GOAL OF THE EXERCISE = Repeat nothing but the lines below running from the one containing "Screen dimensions: 1098x1000" to the one containing "Given: Delete the subDir folder". Keep both end lines.

PROVIDED DATA =
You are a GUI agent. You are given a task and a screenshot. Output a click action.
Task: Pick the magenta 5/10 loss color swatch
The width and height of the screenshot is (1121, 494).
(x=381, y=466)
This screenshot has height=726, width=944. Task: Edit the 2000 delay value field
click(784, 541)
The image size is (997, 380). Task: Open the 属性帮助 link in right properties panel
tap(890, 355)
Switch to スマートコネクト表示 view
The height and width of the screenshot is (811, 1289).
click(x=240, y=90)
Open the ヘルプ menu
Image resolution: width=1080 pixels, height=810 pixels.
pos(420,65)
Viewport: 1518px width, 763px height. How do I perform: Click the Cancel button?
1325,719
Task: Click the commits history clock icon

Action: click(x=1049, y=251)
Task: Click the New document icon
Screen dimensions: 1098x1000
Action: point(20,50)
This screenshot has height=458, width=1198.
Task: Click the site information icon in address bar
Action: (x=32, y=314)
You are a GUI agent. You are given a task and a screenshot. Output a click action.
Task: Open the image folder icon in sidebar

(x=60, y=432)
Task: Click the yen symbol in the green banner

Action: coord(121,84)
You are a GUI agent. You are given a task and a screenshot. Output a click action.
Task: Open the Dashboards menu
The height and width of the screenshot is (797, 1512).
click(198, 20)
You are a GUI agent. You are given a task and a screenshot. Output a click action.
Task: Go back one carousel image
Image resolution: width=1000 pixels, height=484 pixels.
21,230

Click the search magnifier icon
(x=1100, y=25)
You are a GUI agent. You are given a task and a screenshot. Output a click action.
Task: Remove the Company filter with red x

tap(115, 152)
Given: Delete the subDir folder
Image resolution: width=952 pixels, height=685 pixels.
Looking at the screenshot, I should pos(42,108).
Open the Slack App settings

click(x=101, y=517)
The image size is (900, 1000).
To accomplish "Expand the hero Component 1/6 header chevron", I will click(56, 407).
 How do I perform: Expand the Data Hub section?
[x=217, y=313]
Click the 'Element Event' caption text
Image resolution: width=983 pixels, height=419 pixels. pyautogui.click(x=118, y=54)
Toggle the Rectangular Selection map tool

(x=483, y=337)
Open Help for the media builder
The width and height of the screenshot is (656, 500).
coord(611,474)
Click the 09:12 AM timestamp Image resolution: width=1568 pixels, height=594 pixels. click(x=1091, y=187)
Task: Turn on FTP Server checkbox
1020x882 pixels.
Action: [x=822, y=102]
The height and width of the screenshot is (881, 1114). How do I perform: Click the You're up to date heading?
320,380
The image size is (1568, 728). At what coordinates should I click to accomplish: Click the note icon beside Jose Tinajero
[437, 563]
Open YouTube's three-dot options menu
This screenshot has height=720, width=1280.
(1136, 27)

ANSWER SPACE =
Screen dimensions: 1098x1000
Action: point(20,50)
This screenshot has height=458, width=1198.
Task: Click the site information icon in address bar
Action: (x=32, y=314)
You are a GUI agent. You are given a task and a screenshot. Output a click action.
Task: Open the image folder icon in sidebar

(x=60, y=432)
Task: Click the yen symbol in the green banner

Action: coord(121,84)
You are a GUI agent. You are given a task and a screenshot. Output a click action.
Task: Open the Dashboards menu
The height and width of the screenshot is (797, 1512).
click(198, 20)
You are a GUI agent. You are given a task and a screenshot. Output a click action.
Task: Go back one carousel image
Image resolution: width=1000 pixels, height=484 pixels.
21,230

Click the search magnifier icon
(x=1100, y=25)
You are a GUI agent. You are given a task and a screenshot. Output a click action.
Task: Remove the Company filter with red x

tap(115, 152)
Given: Delete the subDir folder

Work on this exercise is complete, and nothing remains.